I remember reading about the idea of having a proper “dungeon ecology” in the RPG magazines of the early 1980’s. The fantasy RPGs of that era all included random dungeon generation tables, and many GMs would simply draw a map and then start rolling to fill in the rooms; this would lead to things like the stereotypical “dragon in a 10’x10′ room.” So the RPG magazines of the era began publishing articles about planning your dungeons, really thinking about where you put the monsters, what they ate, even how they got air to breathe.
And yeah, this was an improvement, and a big one. Not only was a sensible, logical dungeon design more pleasing to play, it allowed the players to actually reason about the adventure. Having met an orc patrol, they might suspect the presence of a lair, for instance; or an encounter with a monster seemingly held prisoner behind a locked door would result in a search for its secret entrance.
Of course, this was more work, but it was worth it. After all, everyone said it was, so it must be so, right?
Thus “dungeon ecology” became a thing that everyone was supposed to do. All monsters had to make sense in the context of the imaginary environment, all treasures had to be reasonable, and all parts of the dungeon had to be assembled logically.
The only problem with that is, the real world doesn’t work that way. So why should the fantasy world?

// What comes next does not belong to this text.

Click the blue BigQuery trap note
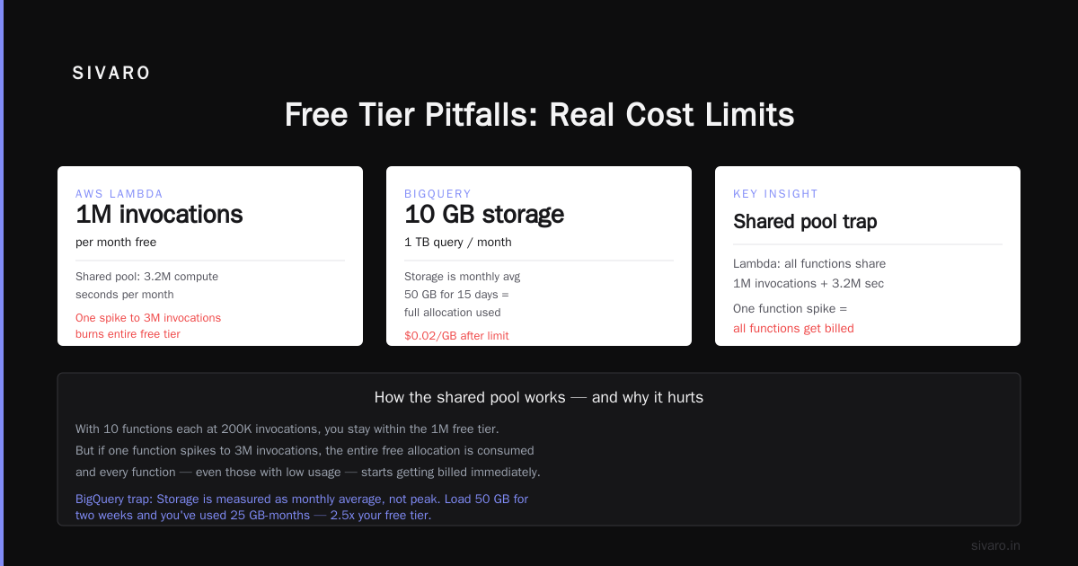Image resolution: width=1078 pixels, height=566 pixels. point(302,507)
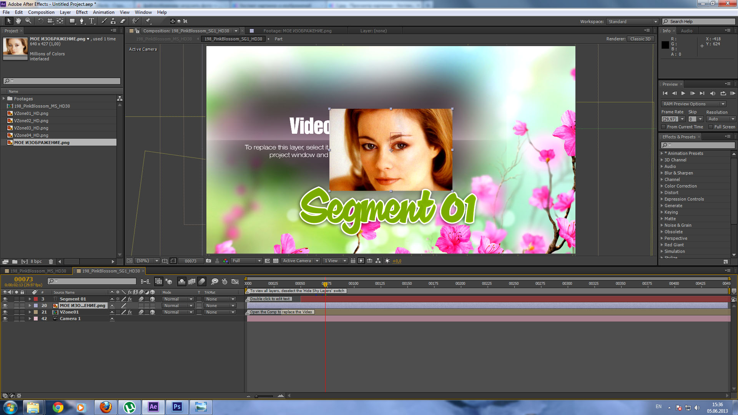Select the Hand tool in toolbar

(18, 21)
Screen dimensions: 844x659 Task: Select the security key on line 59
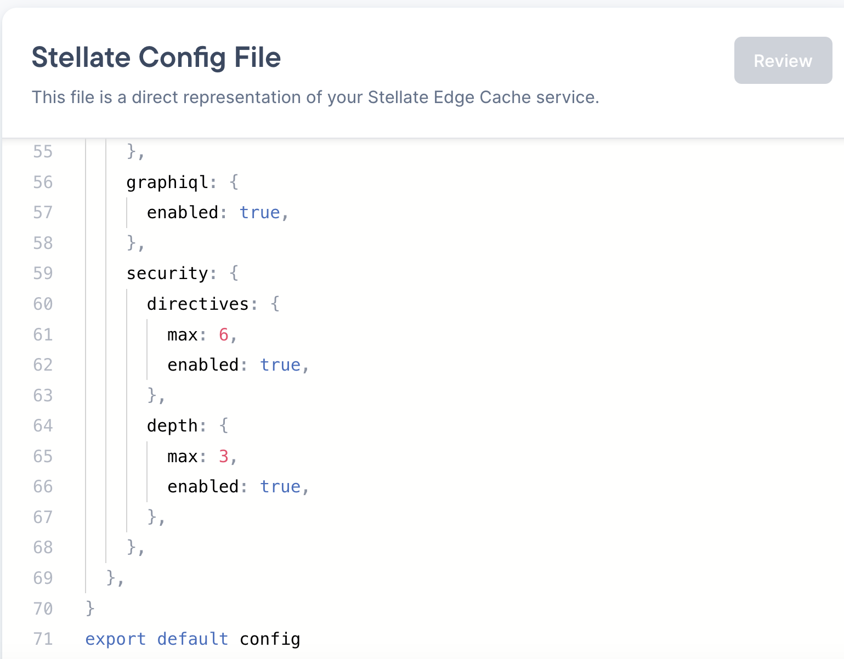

I’ve seen many old buildings where the arrangement of at least a few of the rooms makes little or no sense. I recall an old school building where the third floor rest rooms were like handball courts, a few toilets lined up along one wall, sinks on another, and a bunch of empty space. I think they were converted classrooms. In another building, a staircase goes up to a blank wall where a doorway was closed off some time in the past.
I’ve seen large houses subdivided into offices, or apartments, or both, with varying degrees of strangeness left from the conversion. I lived in such a house once, where I had a good lock on my main door keeping people out, but no lock on the attic stair door; that attic being connected directly to the other upstairs apartment. They could have slipped in to my apartment and robbed me (though they’d have gotten little for the effort) or I could have done the same to them. Of course, I put a lock on that door.
The point is, life is messy. Plans get changed, items get repurposed.
Well, the true believer in dungeon ecology would say, then you need to think about that too. When you design a dungeon, think about all the different creatures that lived there and how they would have changed or expanded the dungeon.
Gah. That gets complicated fast, and there’s a better way.
Seriously. Any adequately complex dungeon design of this sort, put together with all that deep thinking (which is hidden from the players, of course) will look pretty random in the end. So go with the flow. Roll up your rooms using the random design system of your choice (there’s one in the BFRPG Core Rules), and then go through the design with your map in front of you and think about what parts are pure nonsense. Dragons in 10’x10′ rooms, for instance. Rearrange, or change, whatever really doesn’t work, but don’t sweat the details.
Creating a dungeon shouldn’t be so much work that nobody wants to do it. So why make it that way?